Food Porn Scores at Box Office as World Burns

Food Porn Scores at Box Office as World Burns

How could a pair of food-related films like Chef and The Hundred-Foot Journey compete with the summer’s noisiest blockbusters?

Talk about an unfair fight.

Yet both Chef and Journey, films that traffic in the wonders of a well-cooked meal, are hanging tough at the end of summer. Credit solid storytelling for some of those results. It also could be a sign that audiences want cinematic comfort food while the daily headlines roil with news of ISIS, beheadings and more Russian aggression.

Jon Favreau’s Chef returned to theaters over the weekend to push its box office tally to $30 million. The film co-stars Sofia Vergara, Scarlett Johansson and Robert Downey, Jr. but they all have relatively small parts. It’s Favreau’s film as the star/writer/director, and the talent behind Swingers isn’t exactly an A-list attraction.

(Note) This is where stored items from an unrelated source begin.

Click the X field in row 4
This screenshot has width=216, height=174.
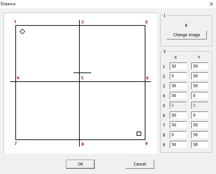click(x=178, y=96)
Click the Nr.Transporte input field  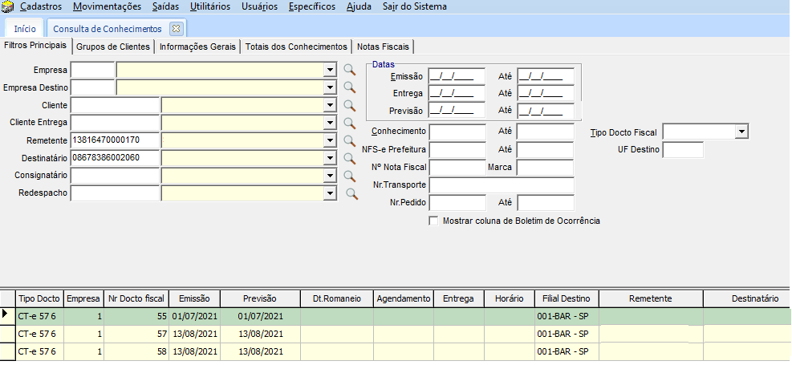tap(502, 185)
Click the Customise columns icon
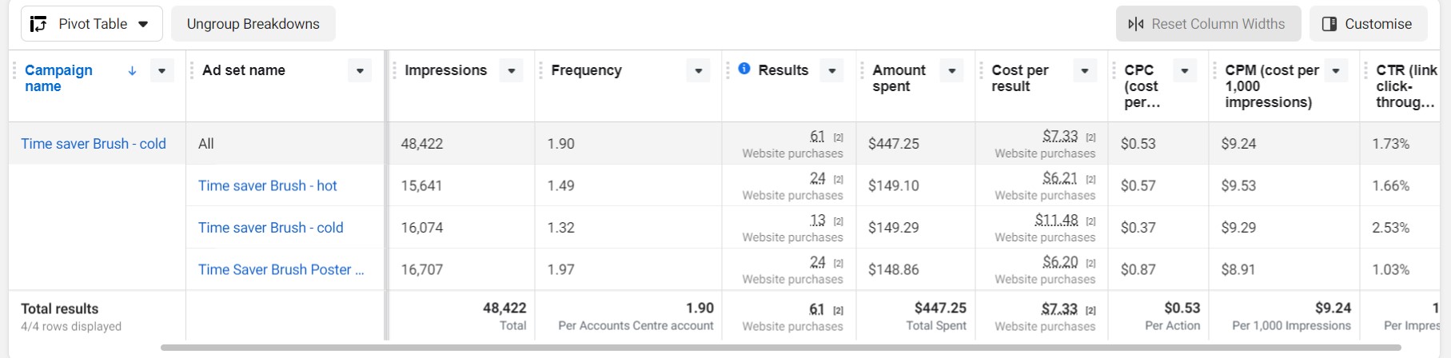Image resolution: width=1451 pixels, height=358 pixels. coord(1329,24)

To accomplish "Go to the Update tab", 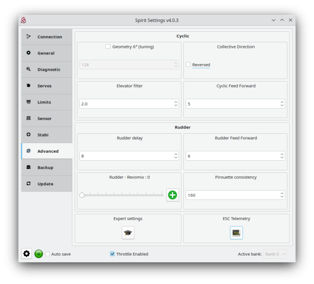I will coord(47,184).
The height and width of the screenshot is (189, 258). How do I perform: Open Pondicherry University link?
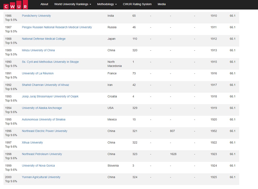pos(36,16)
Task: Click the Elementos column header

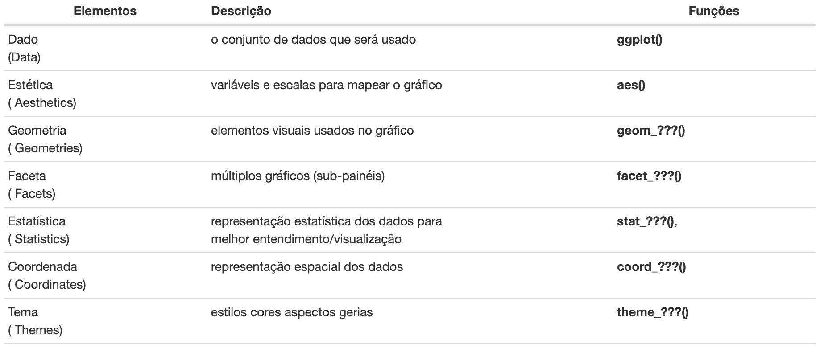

Journey, starring Oscar-winner Helen Mirren as an unctuous restauranteur battling an upstart Indian competitor, is nearing $40 million after a weekend in which it dropped a mere 9.9 percent.

Even The Trip to Italy, an English import featuring two old pals perusing that country’s best restaurants, scored a robust $8K per screen average. Nothing says box office poison better than two-middle aged men bemoaning how women no longer find them appealing. Yet the numbers speak for themselves.

These box office tallies are modest if the movie in question has the words “Guardians” or “Turtles” in it. For indie fare with few of the flourishes summer films offer, they’re huge.

The food angle clearly is resonating with the movie-going public. Chef follows a troubled cook (Favreau) who reinvents his career by starting his own Cuban sandwich food truck. We get countless scenes in the kitchen, with Favreau’s character effortlessly preparing mouth-watering dishes.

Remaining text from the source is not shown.